Toronto International Film Festival | Steven Spielberg’s The Fabelmans wins the audience award

(Toronto) The semi-autobiographical film The Fabelmans by Steven Spielberg won the audience award at the Toronto International Film Festival.

Posted at 2:35 p.m.

Noel Ransome and Adina Bresge
The Canadian Press

The coming-of-age-themed ode to cinema was announced at an awards breakfast at TIFF, which capped off ten days of filmmaking and festivities. Canadian films also did well at Sunday’s ceremony, as Riceboy Sleeps won the Platform award.

Billed as the legendary director’s most personal project to date, The Fabelmans marked Spielberg’s debut at TIFF.

“As I said on stage the other night, first and foremost I’m happy to have brought this film to Toronto,” Spielberg said in a statement released at the awards show. The warm welcome from everyone in Toronto made my first visit to TIFF so intimate and personal to me and my entire “Fabelman” family. »

The People’s Choice Award, chosen through online voting, is often seen as an indicator of Oscar success.

Last year is the family drama Belfast by Kenneth Branagh, filmed in Northern Ireland, which won the award.

In the vein of Belfast and Rome, The Fabelmans is an auteur film that recounts his own childhood and the family dynamics that shaped him.

Previous Audience Choice winners who went on to land the Best Picture Oscar include Nomadland, Green Book, 12 Years a Slave, The King’s Speech and Slumdog Millionaire.

Women Talking by Canadian Sarah Polley came second. This adaptation of a novel by Miriam Toews focuses on an isolated religious community facing a recurring problem of sexual assault.

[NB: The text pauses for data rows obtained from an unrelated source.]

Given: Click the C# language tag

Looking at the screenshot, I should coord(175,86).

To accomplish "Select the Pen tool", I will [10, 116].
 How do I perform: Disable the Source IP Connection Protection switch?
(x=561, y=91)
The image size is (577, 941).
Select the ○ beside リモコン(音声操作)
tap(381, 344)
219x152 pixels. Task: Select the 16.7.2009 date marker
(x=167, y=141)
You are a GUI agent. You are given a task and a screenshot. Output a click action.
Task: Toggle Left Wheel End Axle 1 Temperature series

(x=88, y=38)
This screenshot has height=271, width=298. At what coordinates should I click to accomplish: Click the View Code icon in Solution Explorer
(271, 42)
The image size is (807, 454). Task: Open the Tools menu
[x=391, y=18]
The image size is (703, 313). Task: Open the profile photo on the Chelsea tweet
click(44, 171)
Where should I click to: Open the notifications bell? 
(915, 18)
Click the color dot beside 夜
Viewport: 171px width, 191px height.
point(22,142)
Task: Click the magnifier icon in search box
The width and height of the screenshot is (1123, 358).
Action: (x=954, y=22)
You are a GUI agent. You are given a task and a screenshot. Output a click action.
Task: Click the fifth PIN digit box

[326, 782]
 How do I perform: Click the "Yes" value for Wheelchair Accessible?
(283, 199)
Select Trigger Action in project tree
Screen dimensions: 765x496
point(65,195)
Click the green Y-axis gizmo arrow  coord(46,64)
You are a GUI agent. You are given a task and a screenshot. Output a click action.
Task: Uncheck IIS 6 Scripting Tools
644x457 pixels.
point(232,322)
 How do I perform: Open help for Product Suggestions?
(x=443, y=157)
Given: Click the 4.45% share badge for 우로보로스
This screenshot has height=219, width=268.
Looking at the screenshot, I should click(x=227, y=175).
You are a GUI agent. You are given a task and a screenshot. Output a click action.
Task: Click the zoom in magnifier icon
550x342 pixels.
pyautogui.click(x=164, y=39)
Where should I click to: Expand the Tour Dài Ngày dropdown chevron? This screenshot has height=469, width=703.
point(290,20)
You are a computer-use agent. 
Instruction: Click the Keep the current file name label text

Third place is taken by Glass Onion: A Knives Out Mysterythe film by Rian Johnson, which follows its success at TIFF in 2019 and which tells the adventures of detective Benoît Blanc, played by Daniel Craig.

Vancouver writer-director Anthony Shim’s second feature film, Riceboy Sleepsreceived the Platform Prize, awarded by an international jury chaired by Canadian filmmaker Patricia Rozema.

During the announcement of the winner of the $20,000 prize, Mme Rozema said that Riceboy Sleeps stood out among the many international nominees for his “deeply moving story” of navigating a “specifically Canadian version of racism.”

Set in the 1990s, the film explores the rifts that form between a single South Korean mother and her teenage son as they make a new start in Canada.

As he took the stage to accept the award, Shim choked back tears as he thanked his mother and little sister “who always believed that I could do things like this, even when I was at my lowest”.

Black Iceby Oscar-nominated Canadian director Hubert Davis, which examines how anti-Black racism has shaped hockey, received the Audience Documentary Award.

The feature debut of Italian-Canadian filmmaker Luis De Filippis, Something You Said Last Night, won the Shawn Mendes Foundation’s Changemaker Prize, which comes with a $10,000 cash prize. This Canadian-Swiss drama follows a young transgender woman who accompanies her family on vacation.

The Amplify Voices Award for Best Canadian Feature Film, worth $10,000, went to the documentary To Kill a Tiger by Toronto director Nisha Pahuja, which tells the story of an Indian farmer who fights for justice after the gang rape of his 13-year-old daughter. vikingby Quebecer Stéphane Lafleur, won a special mention in the category of best Canadian film.